Côte d'Ivoire: L'article 177 de l'avant-projet de Constitution ou l'assassinat programmé d'une démocratie déjà agonisante.

Jeudi 6 Octobre 2016 - 19:56


L'article 177 de l'avant-projet de constitution, une véritable boîte de Pandore, un article malicieux, pernicieux, qui ouvre la voie à toutes les dérives en usurpant la souveraineté du peuple.

L'avant-projet de Constitution qui sera soumis à référendum au peuple ivoirien n'est pour nous rien d'autre qu'un assassinat programmé de la démocratie déjà agonisante depuis plusieurs années. En effet, alors que l'article 50 de cet avant-projet de Constitution déclare formellement que « La souveraineté appartient au peuple.
Aucune section du peuple ni aucun individu ne peut s'en attribuer l'exercice. », l'article 177 de cet avant-projet de Constitution, dans son alinéa 4 , après évocation de la voie référendaire comme unique voie de révision de la Constitution, soulève une contradiction dans l'alinéa 5 en ces termes « Toutefois, le projet ou la proposition de révision n’est pas présenté au référendum lorsque le Président de la République décide de le soumettre au Parlement. Dans ce cas, le projet ou la proposition de révision n’est adopté que s’il réunit la majorité des deux tiers des membres du Congrès effectivement en fonction. ». En clair, cet article 177 donne au Président de la République le pouvoir d'usurper la souveraineté du peuple avec le soutien de parlementaires corrompus acquis à sa cause. Par conséquent, plusieurs articles ainsi que l'article 55, précisant particulièrement les conditions d'éligibilité et la limitation des mandats, pourront être modifiés à souhait pour satisfaire les envies et les ambitions demesurées du Président de la République en exercice.
Ainsi, la volonté populaire issue du référendum pourra être trahie au lendemain du vote. A quoi servira le référendum ? Sans doute qu'il servira au transfert pernicieux de la souveraineté du peuple à un individu (Président de la République) et à des parlementaires corrompus acquis à sa cause.
Qui sont ces « experts juridiques », ayant à leur tête le professeur Ouraga Obou, qui ont pu proposer aux ivoiriens cette incongruité juridique ?
Tout ce chaos démocratique se produit dans un univers fait de centaines prisionniers politiques, de milliers d'exilés politiques et de restrictions drastiques des libertés des partis politiques.

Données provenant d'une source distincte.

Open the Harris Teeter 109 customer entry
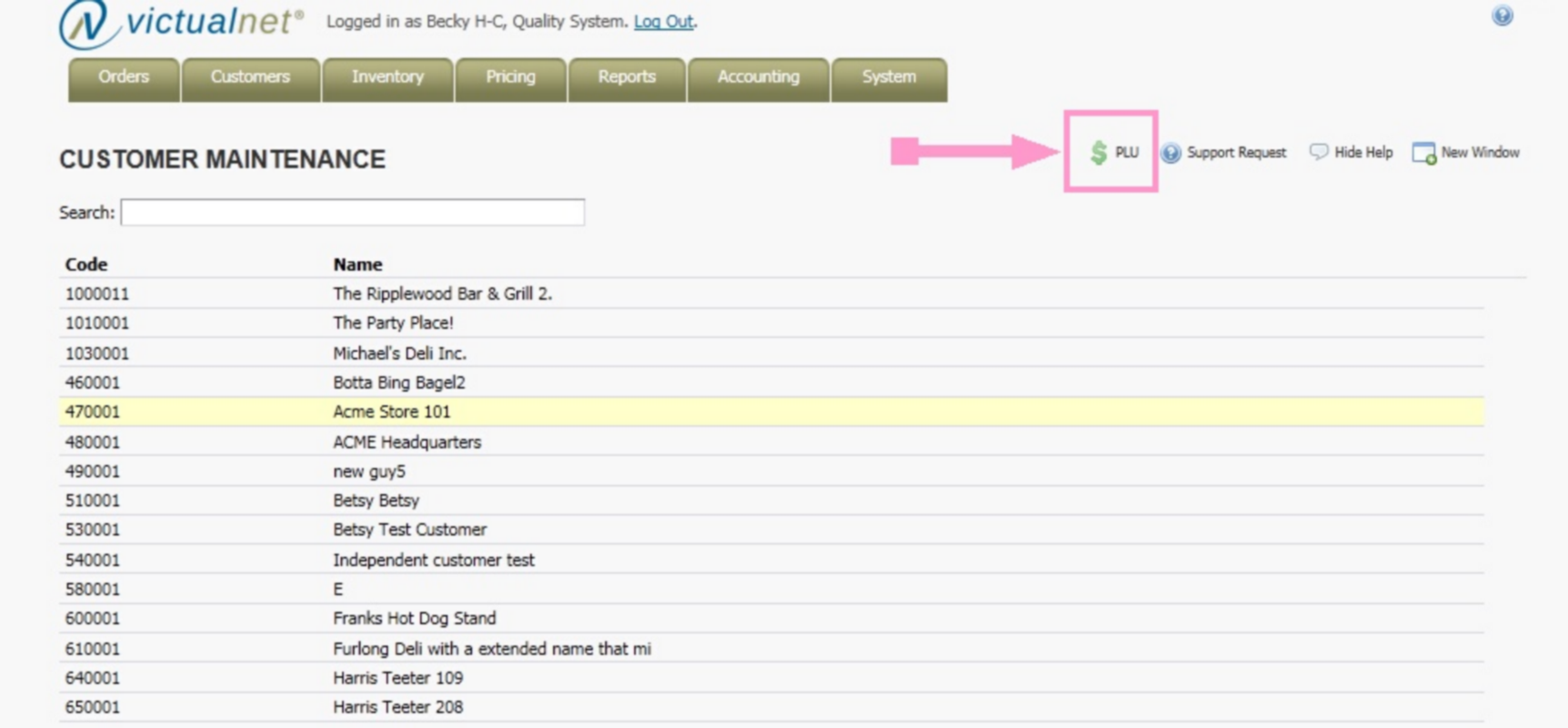1568x728 pixels. [x=397, y=678]
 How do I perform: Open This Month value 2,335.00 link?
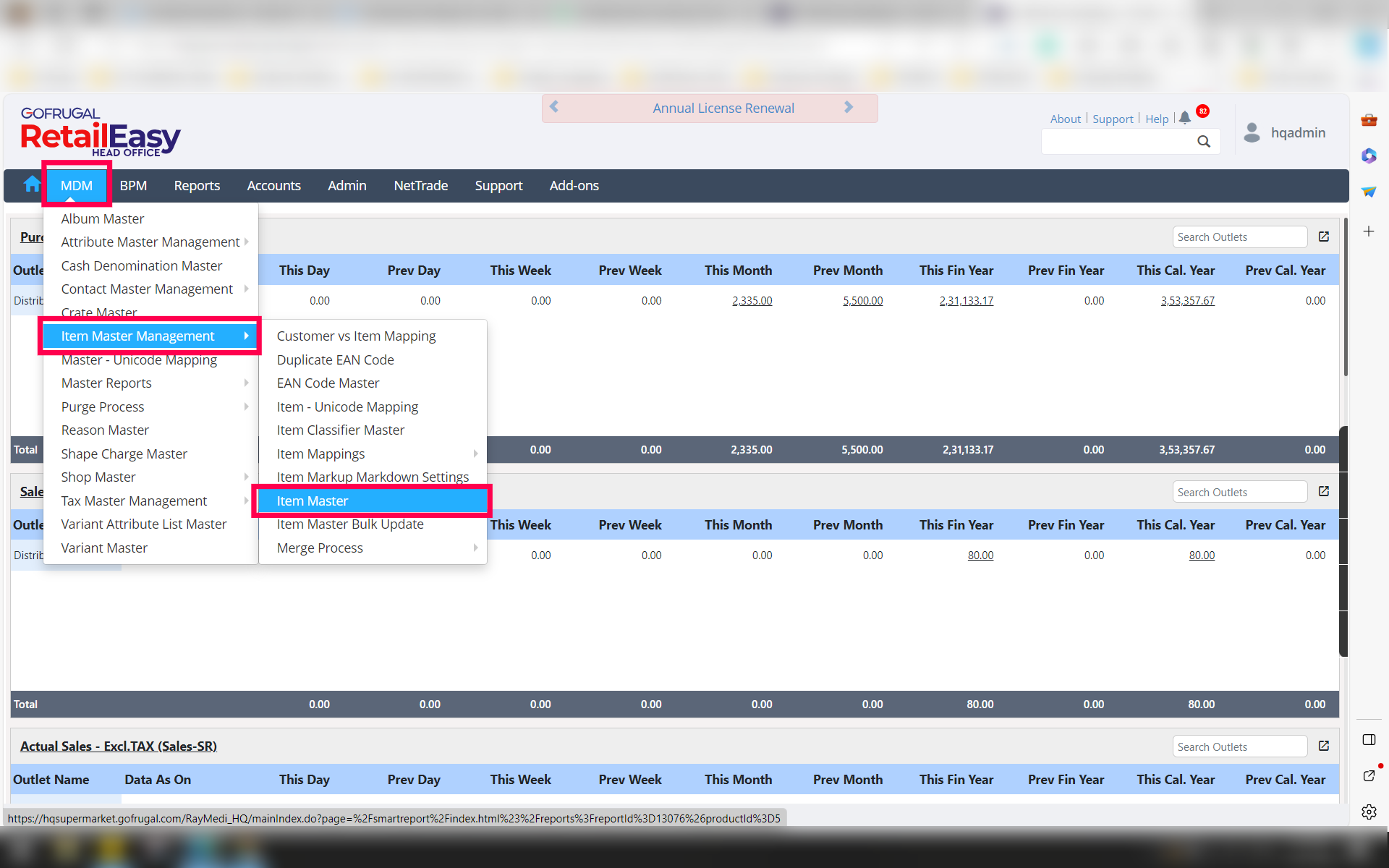pos(752,301)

CI-DESSOUS L'ARTICLE 177 IN EXTENSO

Article 177

L'initiative de la révision de la Constitution appartient concurremment au Président de la République et aux membres du Parlement.
Le projet ou la proposition de loi portant révision de la Constitution est déposé simultanément devant les deux chambres du Parlement.
Pour être pris en considération, le projet ou la proposition de révision doit être voté à la majorité absolue des membres du Congrès.
La révision de la Constitution n'est définitive qu'après avoir été approuvée par référendum à la majorité absolue des suffrages exprimés.
Toutefois, le projet ou la proposition de révision n’est pas présenté au référendum lorsque le Président de la République décide de le soumettre au Parlement. Dans ce cas, le projet ou la proposition de révision n’est adopté que s’il réunit la majorité des deux tiers des membres du Congrès effectivement en fonction.
Le texte portant révision constitutionnelle, approuvé par référendum ou par voie parlementaire, est promulgué par le Président de la République et publié au Journal officiel de la République de Côte d’Ivoire.

Yoro Polinovici




Politique | Economie | Société | Vidéo | Agenda | Religion | Culture | Santé | Diaspora | Contact





WWW.ABIDJAN.ME
UN SITE A VISITER ABSOLUMENT !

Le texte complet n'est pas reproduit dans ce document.